The final pathway for the development of diabetic nephropathy (DN) into chronic renal failure in DN is glomerulosclerosis and tubulointerstitial fibrosis. Renal tubular lesions can occur in the early stage of DN renal injury. Cumulative evidence shows that oxymatrine (OMT) has a variety of biological and pharmacological properties. In recent years, more attention has been paid on the preventive and therapeutic influence of OMT on organ fibrosis. In this experiment, db/db mice were intraperitoneally injected with OMT 120 mg/kg for 8 weeks, and NRK-52E cultured with 30 mmol/L glucose and 0.1 mg/mL OMT for 48-hour.

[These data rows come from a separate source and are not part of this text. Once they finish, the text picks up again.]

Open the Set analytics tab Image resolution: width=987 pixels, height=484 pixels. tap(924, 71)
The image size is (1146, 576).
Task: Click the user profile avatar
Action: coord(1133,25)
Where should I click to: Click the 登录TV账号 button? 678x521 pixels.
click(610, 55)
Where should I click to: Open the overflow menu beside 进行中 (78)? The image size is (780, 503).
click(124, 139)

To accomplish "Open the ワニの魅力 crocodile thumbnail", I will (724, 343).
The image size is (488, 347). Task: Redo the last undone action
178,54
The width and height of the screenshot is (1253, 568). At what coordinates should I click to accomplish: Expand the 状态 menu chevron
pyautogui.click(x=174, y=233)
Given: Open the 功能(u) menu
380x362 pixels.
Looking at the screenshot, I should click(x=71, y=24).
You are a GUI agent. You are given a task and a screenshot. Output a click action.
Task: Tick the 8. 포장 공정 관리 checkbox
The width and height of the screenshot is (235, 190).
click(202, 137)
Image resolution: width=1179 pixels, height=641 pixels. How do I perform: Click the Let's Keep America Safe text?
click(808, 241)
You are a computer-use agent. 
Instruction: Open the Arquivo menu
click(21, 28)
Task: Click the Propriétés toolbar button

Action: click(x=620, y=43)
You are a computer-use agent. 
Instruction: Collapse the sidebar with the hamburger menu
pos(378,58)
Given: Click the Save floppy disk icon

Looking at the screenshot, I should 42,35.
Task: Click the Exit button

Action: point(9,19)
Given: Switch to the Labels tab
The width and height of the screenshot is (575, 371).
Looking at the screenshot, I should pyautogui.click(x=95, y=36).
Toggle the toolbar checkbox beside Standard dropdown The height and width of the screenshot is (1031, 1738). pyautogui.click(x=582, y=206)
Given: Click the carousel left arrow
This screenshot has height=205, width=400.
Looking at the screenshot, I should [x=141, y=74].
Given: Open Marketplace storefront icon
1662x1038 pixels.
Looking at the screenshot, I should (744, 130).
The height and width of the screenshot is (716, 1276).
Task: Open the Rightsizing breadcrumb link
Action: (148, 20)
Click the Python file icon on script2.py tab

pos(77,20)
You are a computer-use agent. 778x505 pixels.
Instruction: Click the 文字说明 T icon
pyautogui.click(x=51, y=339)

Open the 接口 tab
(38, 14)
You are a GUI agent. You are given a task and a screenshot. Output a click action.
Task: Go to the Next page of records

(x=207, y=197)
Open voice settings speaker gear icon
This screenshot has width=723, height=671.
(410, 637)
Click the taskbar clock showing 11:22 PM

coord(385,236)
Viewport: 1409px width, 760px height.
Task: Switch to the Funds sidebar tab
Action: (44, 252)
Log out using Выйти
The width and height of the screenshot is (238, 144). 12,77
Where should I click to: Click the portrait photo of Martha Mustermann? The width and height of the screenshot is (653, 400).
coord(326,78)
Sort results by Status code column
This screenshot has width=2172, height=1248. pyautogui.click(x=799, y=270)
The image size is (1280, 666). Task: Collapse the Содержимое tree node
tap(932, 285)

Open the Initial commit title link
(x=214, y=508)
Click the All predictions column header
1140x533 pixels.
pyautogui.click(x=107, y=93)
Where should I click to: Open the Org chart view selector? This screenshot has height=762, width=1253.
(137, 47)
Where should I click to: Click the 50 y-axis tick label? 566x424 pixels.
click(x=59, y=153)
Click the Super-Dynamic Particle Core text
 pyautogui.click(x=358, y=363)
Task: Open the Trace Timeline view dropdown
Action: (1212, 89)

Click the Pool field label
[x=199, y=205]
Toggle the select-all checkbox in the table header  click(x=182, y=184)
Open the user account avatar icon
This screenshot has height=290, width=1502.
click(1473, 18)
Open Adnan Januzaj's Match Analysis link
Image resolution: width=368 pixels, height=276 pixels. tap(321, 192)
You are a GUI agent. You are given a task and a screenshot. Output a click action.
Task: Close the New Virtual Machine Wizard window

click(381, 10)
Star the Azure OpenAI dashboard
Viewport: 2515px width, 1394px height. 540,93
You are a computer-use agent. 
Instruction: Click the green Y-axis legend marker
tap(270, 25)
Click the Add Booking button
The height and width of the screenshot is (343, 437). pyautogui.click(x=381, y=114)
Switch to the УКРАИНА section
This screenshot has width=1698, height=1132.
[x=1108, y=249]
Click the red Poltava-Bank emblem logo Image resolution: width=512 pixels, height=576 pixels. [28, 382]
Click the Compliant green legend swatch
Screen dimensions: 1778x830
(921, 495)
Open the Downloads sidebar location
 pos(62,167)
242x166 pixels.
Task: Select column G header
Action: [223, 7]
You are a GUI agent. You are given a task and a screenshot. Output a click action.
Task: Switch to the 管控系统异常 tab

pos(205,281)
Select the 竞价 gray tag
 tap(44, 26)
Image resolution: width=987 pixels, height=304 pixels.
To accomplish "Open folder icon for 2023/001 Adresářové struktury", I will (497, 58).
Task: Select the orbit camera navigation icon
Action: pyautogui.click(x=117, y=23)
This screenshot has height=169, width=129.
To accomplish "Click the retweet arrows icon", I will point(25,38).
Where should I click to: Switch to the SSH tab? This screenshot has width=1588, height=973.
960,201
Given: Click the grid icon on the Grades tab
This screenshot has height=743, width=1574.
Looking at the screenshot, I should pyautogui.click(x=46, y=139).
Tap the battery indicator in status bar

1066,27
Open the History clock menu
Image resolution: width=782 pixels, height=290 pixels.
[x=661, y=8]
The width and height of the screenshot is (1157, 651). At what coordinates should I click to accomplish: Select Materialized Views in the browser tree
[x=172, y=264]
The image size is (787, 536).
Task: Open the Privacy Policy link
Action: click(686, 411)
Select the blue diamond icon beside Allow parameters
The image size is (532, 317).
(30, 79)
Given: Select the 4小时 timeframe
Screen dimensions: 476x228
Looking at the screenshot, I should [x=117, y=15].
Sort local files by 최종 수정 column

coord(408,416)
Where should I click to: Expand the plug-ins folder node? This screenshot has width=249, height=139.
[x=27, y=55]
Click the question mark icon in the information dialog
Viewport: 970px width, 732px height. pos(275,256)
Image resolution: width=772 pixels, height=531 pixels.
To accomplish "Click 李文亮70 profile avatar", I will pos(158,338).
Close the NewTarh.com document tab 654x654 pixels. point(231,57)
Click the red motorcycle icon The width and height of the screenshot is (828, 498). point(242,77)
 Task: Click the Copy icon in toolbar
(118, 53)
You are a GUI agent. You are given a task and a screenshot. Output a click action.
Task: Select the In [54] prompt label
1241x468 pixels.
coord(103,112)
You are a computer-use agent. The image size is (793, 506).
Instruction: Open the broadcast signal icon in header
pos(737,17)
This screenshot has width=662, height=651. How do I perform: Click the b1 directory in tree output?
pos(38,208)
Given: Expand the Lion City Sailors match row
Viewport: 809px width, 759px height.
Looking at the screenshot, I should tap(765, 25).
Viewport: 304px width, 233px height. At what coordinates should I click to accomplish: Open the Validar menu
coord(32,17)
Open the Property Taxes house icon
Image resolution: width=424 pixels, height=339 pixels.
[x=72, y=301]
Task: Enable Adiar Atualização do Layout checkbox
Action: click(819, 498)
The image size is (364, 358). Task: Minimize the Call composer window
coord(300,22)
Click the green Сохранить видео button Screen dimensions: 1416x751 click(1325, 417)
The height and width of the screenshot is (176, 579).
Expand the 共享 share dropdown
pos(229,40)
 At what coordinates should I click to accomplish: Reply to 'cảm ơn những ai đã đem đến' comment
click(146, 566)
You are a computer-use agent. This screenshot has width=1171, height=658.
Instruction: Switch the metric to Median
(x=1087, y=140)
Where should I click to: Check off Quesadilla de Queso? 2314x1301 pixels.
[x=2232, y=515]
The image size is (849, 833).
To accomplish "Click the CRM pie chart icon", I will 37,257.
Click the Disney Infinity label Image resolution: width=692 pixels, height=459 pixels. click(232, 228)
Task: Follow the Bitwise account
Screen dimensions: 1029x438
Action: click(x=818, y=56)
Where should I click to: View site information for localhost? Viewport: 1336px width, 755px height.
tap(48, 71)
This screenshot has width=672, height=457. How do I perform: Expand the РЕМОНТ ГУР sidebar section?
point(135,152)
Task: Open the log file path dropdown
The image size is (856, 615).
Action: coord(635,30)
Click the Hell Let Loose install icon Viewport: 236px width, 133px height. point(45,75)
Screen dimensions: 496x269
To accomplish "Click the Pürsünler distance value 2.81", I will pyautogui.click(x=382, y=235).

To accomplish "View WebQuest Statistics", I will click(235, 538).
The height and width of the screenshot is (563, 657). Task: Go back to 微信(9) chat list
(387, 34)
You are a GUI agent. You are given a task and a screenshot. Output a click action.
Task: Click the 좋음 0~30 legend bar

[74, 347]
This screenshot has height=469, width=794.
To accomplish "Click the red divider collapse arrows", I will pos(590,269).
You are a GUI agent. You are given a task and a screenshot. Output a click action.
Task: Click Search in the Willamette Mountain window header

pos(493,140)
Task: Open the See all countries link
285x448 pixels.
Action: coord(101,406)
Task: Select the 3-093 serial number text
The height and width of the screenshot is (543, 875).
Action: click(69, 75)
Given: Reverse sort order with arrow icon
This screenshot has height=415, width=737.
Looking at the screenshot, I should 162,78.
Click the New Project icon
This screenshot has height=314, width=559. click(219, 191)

We investigated the relationship between Id2 and Twist in NRK-52E cells and the effect of OMT on the expression of E-cadherin, α-SMA, Fibronectin, and Collagen-IV by Western blot, Real-time PCR, Immunofluorescence, cell transfection, Co-Immunoprecipitation, and Luciferase assays. OMT increased the expression of Id2 but decreased that of Twist under high glucose condition in vitro and in vivo. The promoted recovery of Id2 facilitated its binding to Twist and affected E-cadherin activity inhibiting EMT and the excessive proliferation and abnormal deposition of ECM. In brief, OMT promotes Id2 to reverse EMT and exert anti-fibrotic effect in diabetic renal tubular epithelial cells by binding Id2 to Twist and affecting its transcriptional activation of downstream target genes. Or findings provide a new experimental basis for delaying the progress and for treatment of diabetic renal fibrosis.